### Passage du document
★ ★ ★ ★ ★ ★ ★

La Fédération suisse des communautés israélites (FSCI), la faîtière des communautés juives, dresse le même constat.
Selon Jonathan Kreutner, cette accumulation soudaine est inhabituelle par rapport à l'année précédente. Parmi les actes haineux recensés, des graffitis «Mort aux Juifs» ainsi que des mails et des lettres contenant des insultes très violentes envers les communautés juives et la FSCI. Un homme portant l'étoile de David a reçu un crachat en pleine rue, une candidate juive du PLR au Conseil national a été insultée lors de la distribution de flyers dans le centre-ville de Zurich.
Depuis cinquante ans, on constate que les conflits armés au Proche-Orient se répercutent très rapidement en Europe et en Suisse sous la forme d'incidents antisémites, explique Kreutner. La dernière fois, c'était à grande échelle lors de la guerre entre le Hamas et Israël à l'été 2014: «De tels événements réveillent des ressentiments antisémites préexistants et font baisser le seuil d'inhibition».
Ce qui est différent cette fois-ci, c'est l'augmentation différée des incidents antisémites. Selon Kreutner, cela est probablement dû au fait que la terrible violence du Hamas à l'encontre de la population civile israélienne, qui a clairement déclenché le dernier conflit armé, ne peut pas être imputée à Israël.

★ ★ ★ ★ ★ ★ ★

### Extraits du listing
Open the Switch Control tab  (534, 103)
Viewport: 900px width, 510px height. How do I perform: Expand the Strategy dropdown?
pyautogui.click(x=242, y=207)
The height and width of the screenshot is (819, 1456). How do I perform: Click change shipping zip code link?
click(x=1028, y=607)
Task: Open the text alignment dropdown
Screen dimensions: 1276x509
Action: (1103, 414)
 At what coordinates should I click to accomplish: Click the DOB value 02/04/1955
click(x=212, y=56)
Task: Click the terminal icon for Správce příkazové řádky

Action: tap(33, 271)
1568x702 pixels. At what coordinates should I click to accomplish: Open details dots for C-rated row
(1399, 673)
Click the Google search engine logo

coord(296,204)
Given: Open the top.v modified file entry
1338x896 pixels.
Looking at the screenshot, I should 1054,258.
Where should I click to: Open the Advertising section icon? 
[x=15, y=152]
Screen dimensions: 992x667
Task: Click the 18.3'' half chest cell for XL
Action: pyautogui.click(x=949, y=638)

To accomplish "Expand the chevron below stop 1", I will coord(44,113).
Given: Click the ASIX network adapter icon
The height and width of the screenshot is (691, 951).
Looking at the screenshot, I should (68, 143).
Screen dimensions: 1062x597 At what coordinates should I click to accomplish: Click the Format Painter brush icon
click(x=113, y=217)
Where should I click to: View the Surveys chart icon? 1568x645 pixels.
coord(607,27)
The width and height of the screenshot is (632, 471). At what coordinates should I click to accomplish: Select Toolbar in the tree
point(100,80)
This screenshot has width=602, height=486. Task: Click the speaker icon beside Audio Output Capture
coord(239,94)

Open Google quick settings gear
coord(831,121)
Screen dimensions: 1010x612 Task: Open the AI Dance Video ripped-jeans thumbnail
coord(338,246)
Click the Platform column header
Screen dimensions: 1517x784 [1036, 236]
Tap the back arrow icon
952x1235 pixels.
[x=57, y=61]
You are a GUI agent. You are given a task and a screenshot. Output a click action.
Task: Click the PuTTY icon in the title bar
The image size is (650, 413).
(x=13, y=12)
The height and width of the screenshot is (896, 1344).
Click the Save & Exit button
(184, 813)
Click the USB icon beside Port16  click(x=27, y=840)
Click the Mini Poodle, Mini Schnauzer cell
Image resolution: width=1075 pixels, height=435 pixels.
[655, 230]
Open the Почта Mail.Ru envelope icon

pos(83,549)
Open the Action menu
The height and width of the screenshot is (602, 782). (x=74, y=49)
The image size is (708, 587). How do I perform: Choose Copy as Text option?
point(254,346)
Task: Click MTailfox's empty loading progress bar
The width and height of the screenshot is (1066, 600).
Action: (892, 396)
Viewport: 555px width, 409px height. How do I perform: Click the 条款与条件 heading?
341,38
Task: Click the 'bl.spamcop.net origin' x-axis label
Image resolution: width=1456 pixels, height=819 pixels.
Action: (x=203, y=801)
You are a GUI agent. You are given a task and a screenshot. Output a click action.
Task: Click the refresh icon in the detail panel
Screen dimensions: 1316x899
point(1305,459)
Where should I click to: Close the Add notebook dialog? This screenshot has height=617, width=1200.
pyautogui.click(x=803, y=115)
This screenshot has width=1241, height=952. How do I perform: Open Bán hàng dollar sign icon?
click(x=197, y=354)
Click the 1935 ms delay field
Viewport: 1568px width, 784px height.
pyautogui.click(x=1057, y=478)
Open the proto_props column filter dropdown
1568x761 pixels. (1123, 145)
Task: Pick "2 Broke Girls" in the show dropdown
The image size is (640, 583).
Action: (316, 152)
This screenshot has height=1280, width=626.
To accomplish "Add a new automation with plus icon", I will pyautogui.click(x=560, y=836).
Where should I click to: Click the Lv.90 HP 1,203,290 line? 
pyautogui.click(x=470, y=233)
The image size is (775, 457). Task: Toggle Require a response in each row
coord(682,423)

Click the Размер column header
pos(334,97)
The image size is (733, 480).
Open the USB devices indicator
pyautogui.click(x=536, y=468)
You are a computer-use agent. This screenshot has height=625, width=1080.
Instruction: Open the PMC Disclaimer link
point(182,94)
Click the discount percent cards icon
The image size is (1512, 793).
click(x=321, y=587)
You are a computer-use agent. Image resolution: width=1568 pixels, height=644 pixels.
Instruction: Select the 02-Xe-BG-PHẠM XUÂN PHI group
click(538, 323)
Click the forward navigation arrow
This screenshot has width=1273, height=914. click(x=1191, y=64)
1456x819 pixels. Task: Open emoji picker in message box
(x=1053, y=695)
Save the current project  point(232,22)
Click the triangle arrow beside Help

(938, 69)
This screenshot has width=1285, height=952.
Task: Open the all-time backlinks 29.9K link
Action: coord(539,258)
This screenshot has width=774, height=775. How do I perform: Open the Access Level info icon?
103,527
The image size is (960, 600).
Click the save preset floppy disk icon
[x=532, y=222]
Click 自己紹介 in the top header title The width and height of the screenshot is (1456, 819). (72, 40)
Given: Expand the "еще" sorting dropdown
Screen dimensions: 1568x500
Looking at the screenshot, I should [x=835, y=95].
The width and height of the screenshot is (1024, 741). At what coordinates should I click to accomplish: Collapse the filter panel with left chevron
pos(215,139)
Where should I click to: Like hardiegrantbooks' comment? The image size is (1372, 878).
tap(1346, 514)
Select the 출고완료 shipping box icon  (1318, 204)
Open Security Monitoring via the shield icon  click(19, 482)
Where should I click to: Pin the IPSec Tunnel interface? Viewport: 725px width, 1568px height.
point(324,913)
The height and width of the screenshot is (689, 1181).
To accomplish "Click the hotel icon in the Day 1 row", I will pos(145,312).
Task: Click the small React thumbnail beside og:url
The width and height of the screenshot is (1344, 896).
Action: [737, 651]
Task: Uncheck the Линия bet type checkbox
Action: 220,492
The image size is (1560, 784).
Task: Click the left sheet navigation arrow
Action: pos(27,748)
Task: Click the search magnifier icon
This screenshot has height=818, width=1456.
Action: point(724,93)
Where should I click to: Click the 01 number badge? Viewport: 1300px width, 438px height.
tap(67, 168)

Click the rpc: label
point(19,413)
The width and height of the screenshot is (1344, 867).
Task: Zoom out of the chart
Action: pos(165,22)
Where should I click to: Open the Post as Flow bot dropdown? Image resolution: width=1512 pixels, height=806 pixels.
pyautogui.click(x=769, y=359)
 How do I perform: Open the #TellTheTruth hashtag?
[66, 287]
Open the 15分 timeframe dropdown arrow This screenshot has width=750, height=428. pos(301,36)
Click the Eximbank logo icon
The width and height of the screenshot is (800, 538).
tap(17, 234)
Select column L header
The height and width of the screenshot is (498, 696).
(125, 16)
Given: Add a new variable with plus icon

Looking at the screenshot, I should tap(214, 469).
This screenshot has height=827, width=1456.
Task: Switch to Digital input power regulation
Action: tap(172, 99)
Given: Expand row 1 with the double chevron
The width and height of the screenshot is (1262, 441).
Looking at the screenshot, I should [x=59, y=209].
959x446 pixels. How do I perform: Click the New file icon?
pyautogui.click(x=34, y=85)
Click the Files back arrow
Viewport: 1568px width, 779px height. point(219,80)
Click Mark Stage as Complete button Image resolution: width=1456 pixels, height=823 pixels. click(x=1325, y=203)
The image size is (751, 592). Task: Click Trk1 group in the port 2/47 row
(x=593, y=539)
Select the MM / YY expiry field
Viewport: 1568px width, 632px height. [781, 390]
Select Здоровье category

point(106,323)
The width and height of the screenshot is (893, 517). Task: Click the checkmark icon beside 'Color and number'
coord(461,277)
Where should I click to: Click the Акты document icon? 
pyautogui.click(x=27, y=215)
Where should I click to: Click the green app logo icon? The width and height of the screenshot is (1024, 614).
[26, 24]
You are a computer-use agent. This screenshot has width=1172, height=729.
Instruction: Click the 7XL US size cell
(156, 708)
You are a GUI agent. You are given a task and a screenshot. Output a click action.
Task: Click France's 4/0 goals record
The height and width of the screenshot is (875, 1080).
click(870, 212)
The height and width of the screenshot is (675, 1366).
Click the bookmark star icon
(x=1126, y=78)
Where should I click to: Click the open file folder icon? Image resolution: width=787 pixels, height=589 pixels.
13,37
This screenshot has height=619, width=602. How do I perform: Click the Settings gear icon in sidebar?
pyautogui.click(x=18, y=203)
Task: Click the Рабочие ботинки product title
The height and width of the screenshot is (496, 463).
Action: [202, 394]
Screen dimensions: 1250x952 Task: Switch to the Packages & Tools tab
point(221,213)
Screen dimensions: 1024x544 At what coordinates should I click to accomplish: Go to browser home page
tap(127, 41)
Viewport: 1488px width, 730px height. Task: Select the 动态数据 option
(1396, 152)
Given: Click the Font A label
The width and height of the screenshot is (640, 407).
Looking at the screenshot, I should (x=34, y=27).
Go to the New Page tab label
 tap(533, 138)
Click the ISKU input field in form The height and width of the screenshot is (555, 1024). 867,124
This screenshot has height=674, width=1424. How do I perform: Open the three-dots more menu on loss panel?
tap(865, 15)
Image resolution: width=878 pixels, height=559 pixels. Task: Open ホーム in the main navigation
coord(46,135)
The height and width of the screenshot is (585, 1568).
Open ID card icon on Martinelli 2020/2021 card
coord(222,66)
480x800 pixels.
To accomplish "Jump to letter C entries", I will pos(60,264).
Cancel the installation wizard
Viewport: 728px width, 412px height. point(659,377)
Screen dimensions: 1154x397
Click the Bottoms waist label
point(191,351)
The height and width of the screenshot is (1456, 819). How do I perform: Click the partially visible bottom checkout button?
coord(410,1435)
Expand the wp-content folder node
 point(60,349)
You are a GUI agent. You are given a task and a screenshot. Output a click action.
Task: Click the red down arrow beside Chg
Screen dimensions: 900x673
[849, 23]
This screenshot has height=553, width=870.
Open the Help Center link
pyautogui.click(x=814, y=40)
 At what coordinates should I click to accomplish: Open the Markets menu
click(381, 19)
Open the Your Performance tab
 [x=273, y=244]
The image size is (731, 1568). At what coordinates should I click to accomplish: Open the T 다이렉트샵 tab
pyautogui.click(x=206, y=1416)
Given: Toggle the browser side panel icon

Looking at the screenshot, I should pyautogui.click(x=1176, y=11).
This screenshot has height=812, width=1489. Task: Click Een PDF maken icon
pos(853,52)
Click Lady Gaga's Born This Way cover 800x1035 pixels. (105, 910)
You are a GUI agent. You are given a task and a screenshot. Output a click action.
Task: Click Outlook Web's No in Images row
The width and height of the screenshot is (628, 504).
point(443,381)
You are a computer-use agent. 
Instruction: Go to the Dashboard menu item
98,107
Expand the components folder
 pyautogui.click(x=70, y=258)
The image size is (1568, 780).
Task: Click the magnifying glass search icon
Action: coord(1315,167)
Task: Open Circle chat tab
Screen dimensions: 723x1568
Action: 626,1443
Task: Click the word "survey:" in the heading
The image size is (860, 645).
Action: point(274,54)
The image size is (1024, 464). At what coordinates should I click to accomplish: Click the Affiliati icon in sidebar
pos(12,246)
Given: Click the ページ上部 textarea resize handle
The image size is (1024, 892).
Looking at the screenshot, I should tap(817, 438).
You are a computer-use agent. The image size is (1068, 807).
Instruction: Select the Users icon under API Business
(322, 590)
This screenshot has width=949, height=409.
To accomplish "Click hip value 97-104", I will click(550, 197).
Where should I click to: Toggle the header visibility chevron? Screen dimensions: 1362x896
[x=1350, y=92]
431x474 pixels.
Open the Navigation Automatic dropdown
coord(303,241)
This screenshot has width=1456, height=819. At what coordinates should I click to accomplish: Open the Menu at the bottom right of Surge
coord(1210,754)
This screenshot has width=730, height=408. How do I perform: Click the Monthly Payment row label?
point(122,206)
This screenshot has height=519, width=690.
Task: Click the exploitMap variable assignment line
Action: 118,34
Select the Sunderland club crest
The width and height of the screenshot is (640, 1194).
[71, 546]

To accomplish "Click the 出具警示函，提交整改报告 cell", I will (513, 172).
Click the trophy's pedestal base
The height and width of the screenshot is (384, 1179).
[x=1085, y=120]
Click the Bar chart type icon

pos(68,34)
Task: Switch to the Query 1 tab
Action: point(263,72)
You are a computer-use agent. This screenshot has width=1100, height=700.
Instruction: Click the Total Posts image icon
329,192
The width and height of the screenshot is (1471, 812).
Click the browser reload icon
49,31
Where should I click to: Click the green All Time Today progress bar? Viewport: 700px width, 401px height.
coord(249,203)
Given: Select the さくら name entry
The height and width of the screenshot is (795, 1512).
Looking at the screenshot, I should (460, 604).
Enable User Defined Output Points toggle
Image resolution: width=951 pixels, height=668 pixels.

★ ★ ★ ★ ★ ★ ★

### Tâches
a) Pouvez-vous réécrire l'article sur les actes antisémites en Suisse, de « Selon Jonathan Kreutner, cette » jusqu'à « centre-ville de Zurich. », en remplaçant « flyers » par « tracts » ?
b) Pouvez-vous reprendre sous forme de liste numérotée les lignes du listing, de celle qui contient « The image size is (731, 1568). » jusqu'à celle qui contient « Click Lady Gaga's », toutes deux incluses, en omettant les lignes vides ?
Le texte et le listing n'ont aucun lien entre eux.

### Corrigé des exercices
a)
Selon Jonathan Kreutner, cette accumulation soudaine est inhabituelle par rapport à l'année précédente. Parmi les actes haineux recensés, des graffitis «Mort aux Juifs» ainsi que des mails et des lettres contenant des insultes très violentes envers les communautés juives et la FSCI. Un homme portant l'étoile de David a reçu un crachat en pleine rue, une candidate juive du PLR au Conseil national a été insultée lors de la distribution de tracts dans le centre-ville de Zurich.

b)
1. The image size is (731, 1568). At what coordinates should I click to accomplish: Open the T 다이렉트샵 tab
2. pyautogui.click(x=206, y=1416)
3. Given: Toggle the browser side panel icon
4. Looking at the screenshot, I should pyautogui.click(x=1176, y=11).
5. This screenshot has height=812, width=1489. Task: Click Een PDF maken icon
6. pos(853,52)
7. Click Lady Gaga's Born This Way cover 800x1035 pixels. (105, 910)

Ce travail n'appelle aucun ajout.